> [ABOUT THIS TASK]
A faithful, complete copy of the entries below is required, with images removed.

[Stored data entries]
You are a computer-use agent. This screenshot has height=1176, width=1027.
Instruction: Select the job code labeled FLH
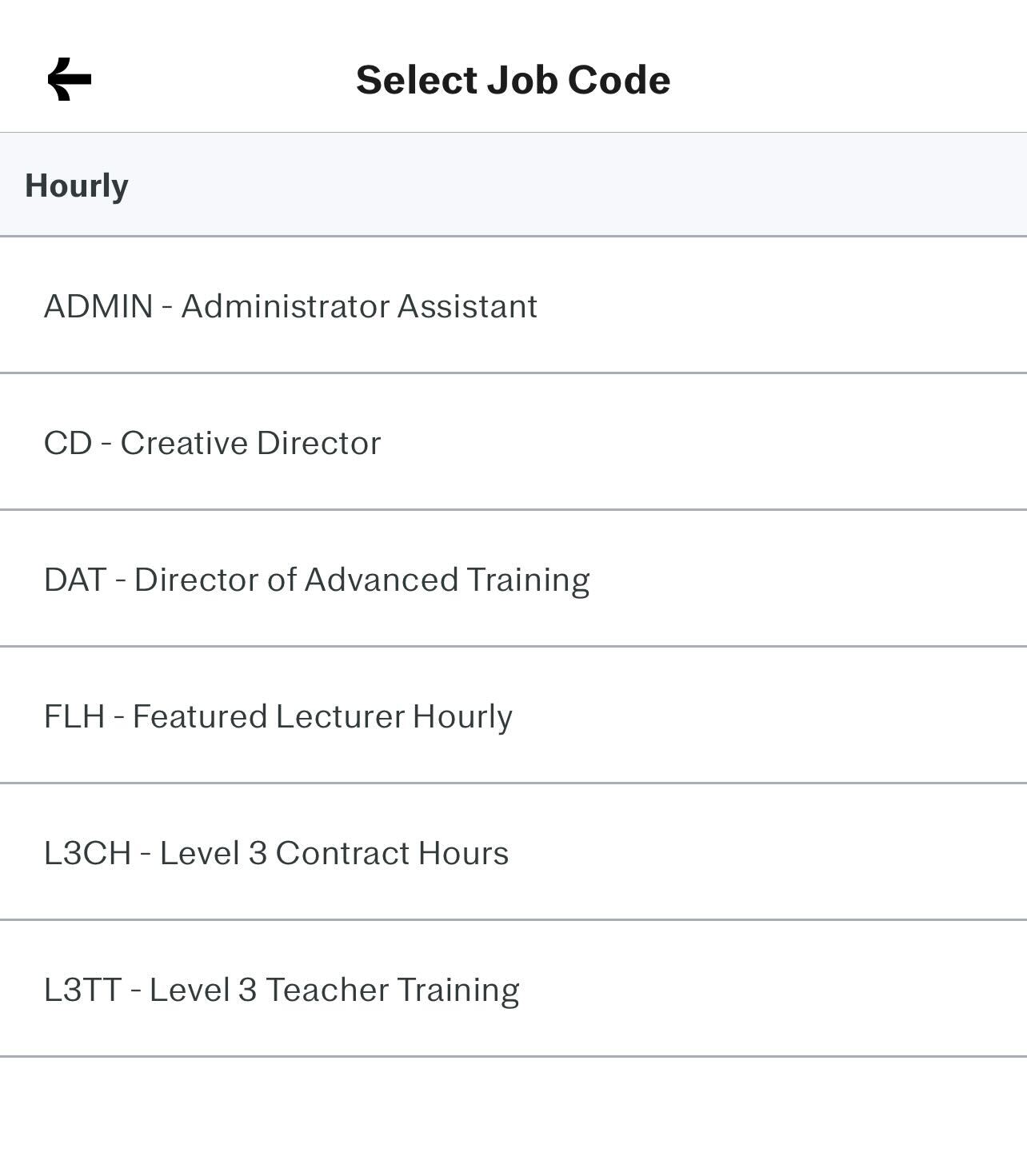click(x=514, y=716)
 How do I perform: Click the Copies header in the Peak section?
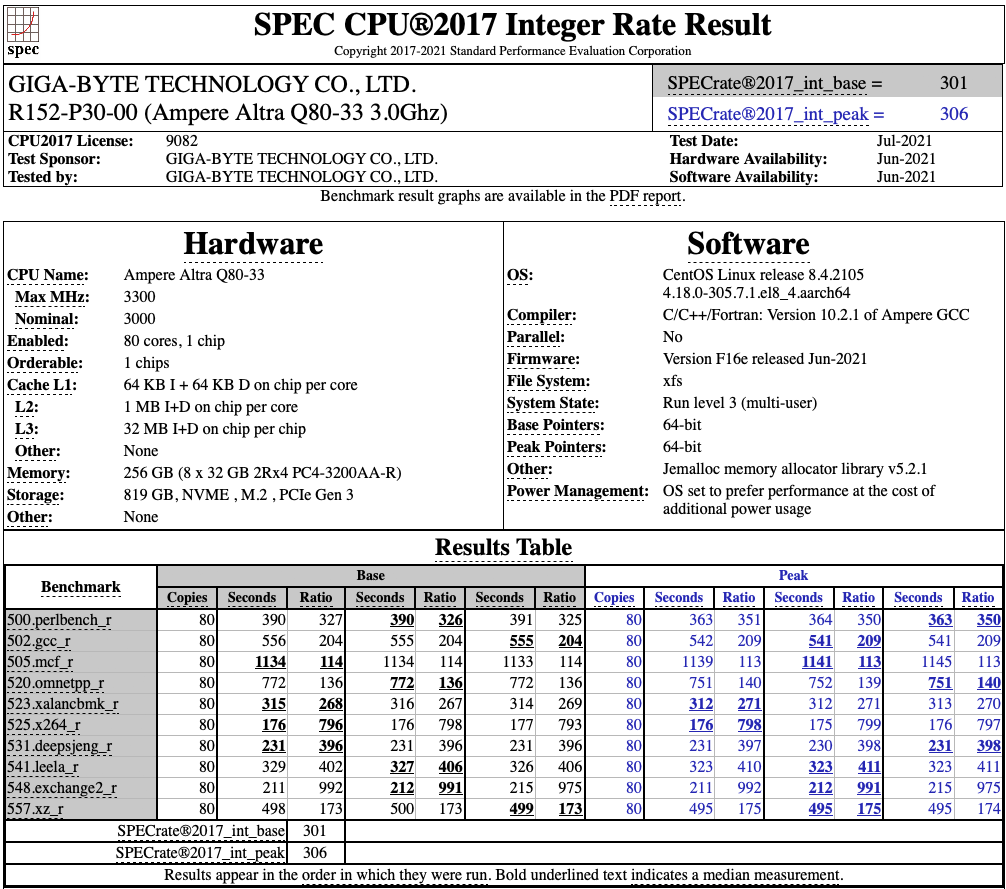614,597
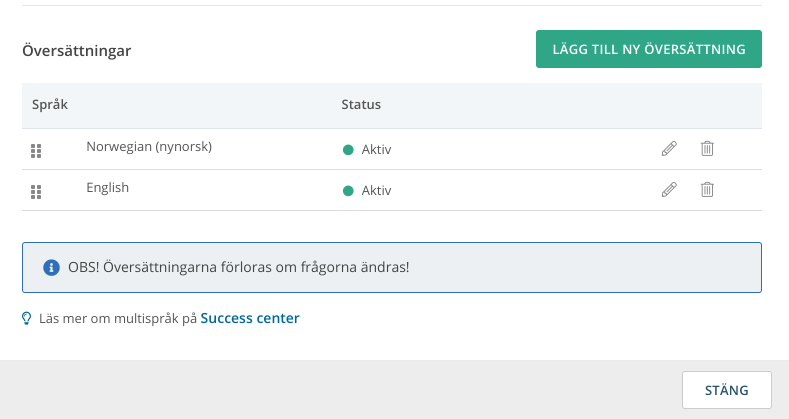
Task: Delete the English translation using trash icon
Action: coord(707,190)
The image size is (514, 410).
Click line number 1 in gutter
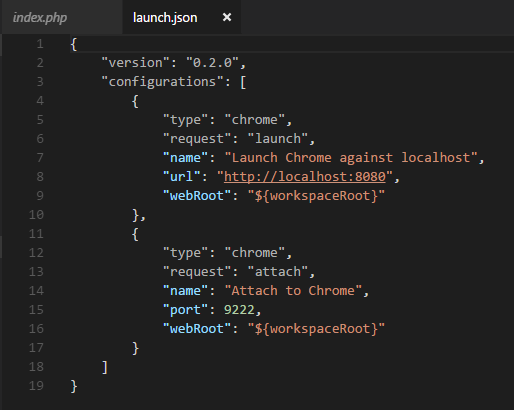coord(40,44)
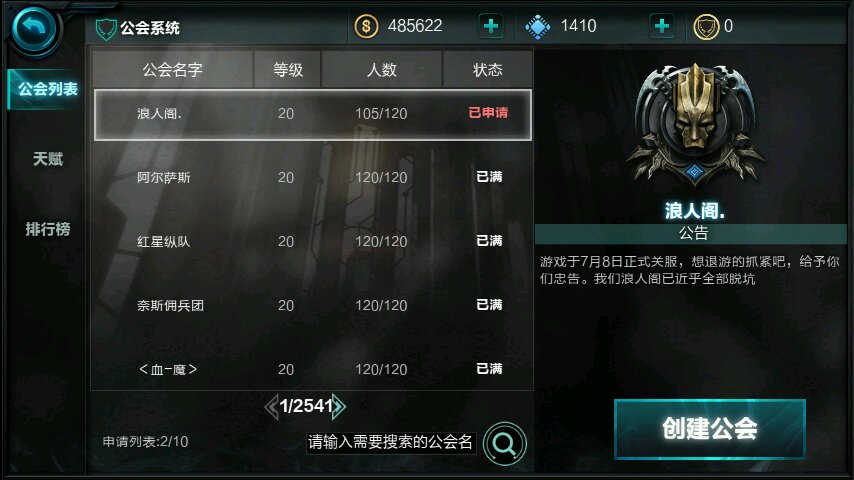Click the guild name search field
This screenshot has height=480, width=854.
point(391,442)
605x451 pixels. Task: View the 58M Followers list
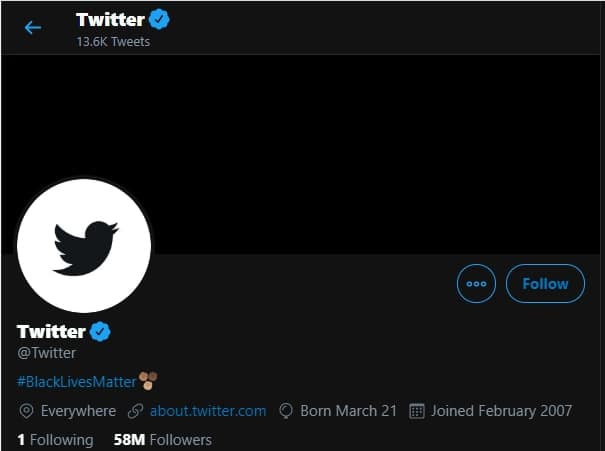[x=163, y=440]
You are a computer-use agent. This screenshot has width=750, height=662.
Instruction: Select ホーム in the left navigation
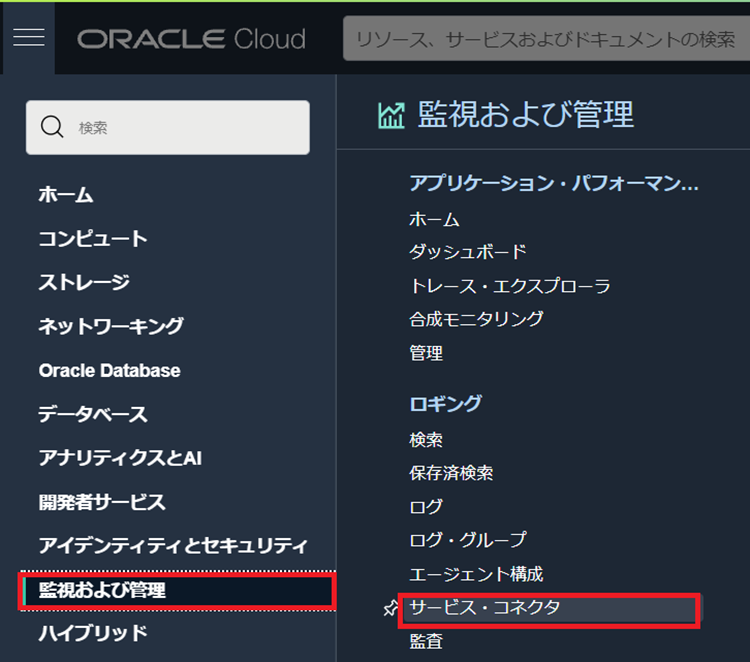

> [SOLUTION]
You are a computer-use agent. This screenshot has height=1176, width=1027.
Instruction: Select the job code labeled FLH
click(x=514, y=716)
 How do I perform: Click the Copies header in the Peak section?
614,597
Task: Delete the English translation using trash icon
Action: coord(707,190)
The image size is (514, 410).
Click line number 1 in gutter
coord(40,44)
Click the guild name search field
This screenshot has height=480, width=854.
point(391,442)
605x451 pixels. Task: View the 58M Followers list
[x=163, y=440]
You are a computer-use agent. This screenshot has width=750, height=662.
Instruction: Select ホーム in the left navigation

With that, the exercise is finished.